Umm Mahdi dan keluarganya berasal dari Beit Hanoon di wilayah paling utara Gaza, sebuah zona yang akan tetap diduduki oleh tentara Israel selama fase pertama gencatan senjata, sehingga keluarganya akan mengungsi, dan dia tidak tahu berapa lama.
“Kami kembali ke rumah kami di Beit Hanoon selama gencatan senjata (Januari),” kata Ummu Mahdi. “Rumah kami sudah hilang, semuanya sudah hilang. Jadi kami kembali ke sini dan tinggal bersama keluarga suami saya.
“Semuanya kehancuran, kehilangan… Tuhan memberi kompensasi dan menolong semua orang, setiap orang punya penderitaannya masing-masing… jujur, kami terluka,” ujarnya sedih.
Kepedihan ini menimpa semua generasi di Gaza, kata sepupunya Itidal al-Zaanin (Umm Mohammad), sambil menunjuk cucu-cucunya yang masa depannya, dia khawatirkan, sudah hilang.
“Anak-anak dari putra saya, bukannya memimpikan cita-cita mereka ketika besar nanti atau bermain dengan mainan, mereka malah berjalan-jalan membawa pisau, membawa kendi air yang berat dalam jarak jauh untuk dijual.
“Beberapa hari mereka datang dan memberitahu saya dan ibu mereka tentang sisa-sisa manusia yang mereka lihat berserakan setelah serangan … ‘Nenek, kami menemukan mereka dalam potongan-potongan,’ mereka akan memberitahu saya,” Umm Mohammad menggelengkan kepalanya.
“Besok kita akan terkejut dengan jumlah sebenarnya dari para syuhada, korban luka dan hilang, mereka yang tertimbun reruntuhan,” kata Ummu Mahdi.
“Selama dua tahun ini, saya telah melihat segala sesuatu yang bisa dibayangkan, segala sesuatu yang menyakitkan. Kami melihat pembantaian, kematian, truk penuh orang mati, gerobak hewan.”
Percaya atau ragu?
Setiap orang yang berbicara kepada Al Jazeera mengungkapkan kebahagiaan dan kelegaan bahwa, setidaknya, pertumpahan darah akan berhenti dan beberapa orang akan memiliki kesempatan untuk kembali ke rumah mereka, atau apa yang tersisa dari mereka.
Othman akan menunggu dan melihat.
“Sering sekali Anda mendengarnya… ada pencapaian, lalu gagal… optimisme adalah sesuatu yang tersembunyi,” ujarnya.

Ummu Mahdi juga menunggu untuk melihat: “(Israel) tidak bisa dipercaya. Anda lihat, di Lebanon, mereka mengebom mereka setiap hari. Kami berharap mediator akan turun tangan untuk menjaga keselamatan kami.
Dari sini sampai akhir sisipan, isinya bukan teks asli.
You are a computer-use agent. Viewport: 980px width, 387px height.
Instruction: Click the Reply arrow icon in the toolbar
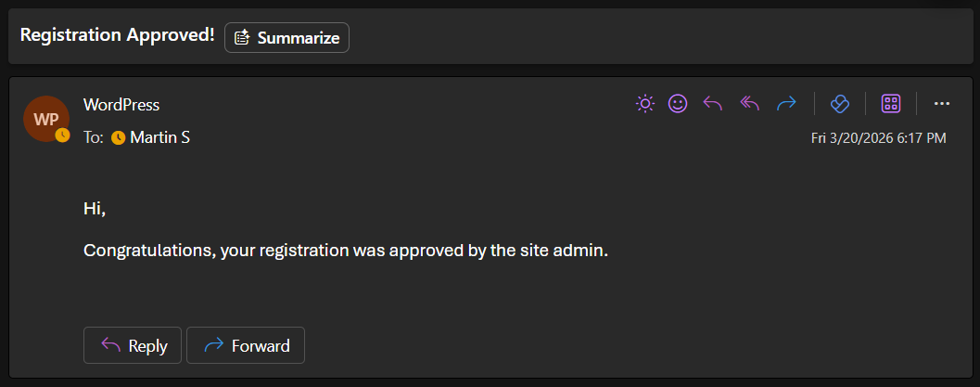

Bahkan dalam skenario terbaik sekalipun, Ummu Muhammad tidak yakin segalanya akan sama lagi.
“Saudara perempuan saya kehilangan anak-anak mereka, dan rumah kami hancur. Hidup kami dan seluruh masa depan kami telah hilang. Tidak ada kebahagiaan sejati di hati kami, tapi setidaknya pertumpahan darah telah berhenti,” katanya.
“Kami telah memohon kepada negara-negara Arab, negara-negara asing dan umat Islam yang menganut agama kami selama dua tahun, namun tidak ada yang peduli dengan kami atau anak-anak kami, anak-anak yang melihat mayat-mayat terkoyak di dekat Rumah Sakit Al-Aqsa, dan yang melihat anak-anak seperti mereka, para martir.”
Al-Qernawi berpegang teguh pada optimismenya seperti halnya ia memegang radio, yang telah menemaninya dalam lebih dari satu hingga dua tahun genosida.
“Terkadang orang-orang datang untuk mendengarkan saya, putri saya, atau tetangga kami,” katanya.
“Insya Allah masyarakat kembali ke rumah masing-masing. Insya Allah perang sudah berakhir,” tegas al-Qernawi.
“Seluruh tujuan perang dan kelanjutannya adalah tentang pengungsian.
Tapi sekarang semuanya sudah berakhir; mereka melewatkan kesempatan mereka.”